** Data records follows **

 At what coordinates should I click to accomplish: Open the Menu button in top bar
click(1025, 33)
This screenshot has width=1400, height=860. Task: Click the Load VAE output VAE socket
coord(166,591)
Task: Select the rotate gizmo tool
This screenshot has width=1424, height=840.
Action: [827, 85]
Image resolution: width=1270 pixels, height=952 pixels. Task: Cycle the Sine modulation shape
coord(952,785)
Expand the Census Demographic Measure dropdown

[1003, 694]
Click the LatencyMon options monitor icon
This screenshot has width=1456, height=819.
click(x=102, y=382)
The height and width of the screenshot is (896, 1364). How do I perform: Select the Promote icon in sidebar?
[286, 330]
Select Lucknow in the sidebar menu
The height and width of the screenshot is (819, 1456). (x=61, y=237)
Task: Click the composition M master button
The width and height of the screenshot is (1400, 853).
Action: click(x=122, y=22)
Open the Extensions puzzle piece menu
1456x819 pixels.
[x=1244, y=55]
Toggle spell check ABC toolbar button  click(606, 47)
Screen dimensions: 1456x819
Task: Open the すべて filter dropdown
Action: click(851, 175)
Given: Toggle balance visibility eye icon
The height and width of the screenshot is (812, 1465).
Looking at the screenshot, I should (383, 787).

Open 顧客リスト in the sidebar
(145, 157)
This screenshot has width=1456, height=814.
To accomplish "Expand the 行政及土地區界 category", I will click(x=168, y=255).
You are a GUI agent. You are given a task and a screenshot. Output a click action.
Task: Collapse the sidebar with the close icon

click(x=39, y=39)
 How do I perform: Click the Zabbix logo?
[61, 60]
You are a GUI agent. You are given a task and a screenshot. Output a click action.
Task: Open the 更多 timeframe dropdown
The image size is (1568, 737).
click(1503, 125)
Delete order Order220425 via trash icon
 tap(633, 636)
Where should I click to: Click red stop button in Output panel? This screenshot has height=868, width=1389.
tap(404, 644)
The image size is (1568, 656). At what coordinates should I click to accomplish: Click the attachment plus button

** End of Data records **

Problem details:
Copy every record above exactly as it appears.

Task output:
 At what coordinates should I click to accomplish: Open the Menu button in top bar
click(1025, 33)
This screenshot has width=1400, height=860. Task: Click the Load VAE output VAE socket
coord(166,591)
Task: Select the rotate gizmo tool
This screenshot has width=1424, height=840.
Action: [827, 85]
Image resolution: width=1270 pixels, height=952 pixels. Task: Cycle the Sine modulation shape
coord(952,785)
Expand the Census Demographic Measure dropdown

[1003, 694]
Click the LatencyMon options monitor icon
This screenshot has width=1456, height=819.
click(x=102, y=382)
The height and width of the screenshot is (896, 1364). How do I perform: Select the Promote icon in sidebar?
[286, 330]
Select Lucknow in the sidebar menu
The height and width of the screenshot is (819, 1456). (x=61, y=237)
Task: Click the composition M master button
The width and height of the screenshot is (1400, 853).
Action: click(x=122, y=22)
Open the Extensions puzzle piece menu
1456x819 pixels.
[x=1244, y=55]
Toggle spell check ABC toolbar button  click(606, 47)
Screen dimensions: 1456x819
Task: Open the すべて filter dropdown
Action: click(851, 175)
Given: Toggle balance visibility eye icon
The height and width of the screenshot is (812, 1465).
Looking at the screenshot, I should (383, 787).

Open 顧客リスト in the sidebar
(145, 157)
This screenshot has width=1456, height=814.
To accomplish "Expand the 行政及土地區界 category", I will click(x=168, y=255).
You are a GUI agent. You are given a task and a screenshot. Output a click action.
Task: Collapse the sidebar with the close icon

click(x=39, y=39)
 How do I perform: Click the Zabbix logo?
[61, 60]
You are a GUI agent. You are given a task and a screenshot. Output a click action.
Task: Open the 更多 timeframe dropdown
The image size is (1568, 737).
click(1503, 125)
Delete order Order220425 via trash icon
 tap(633, 636)
Where should I click to: Click red stop button in Output panel? This screenshot has height=868, width=1389.
tap(404, 644)
The image size is (1568, 656). At what coordinates should I click to accomplish: Click the attachment plus button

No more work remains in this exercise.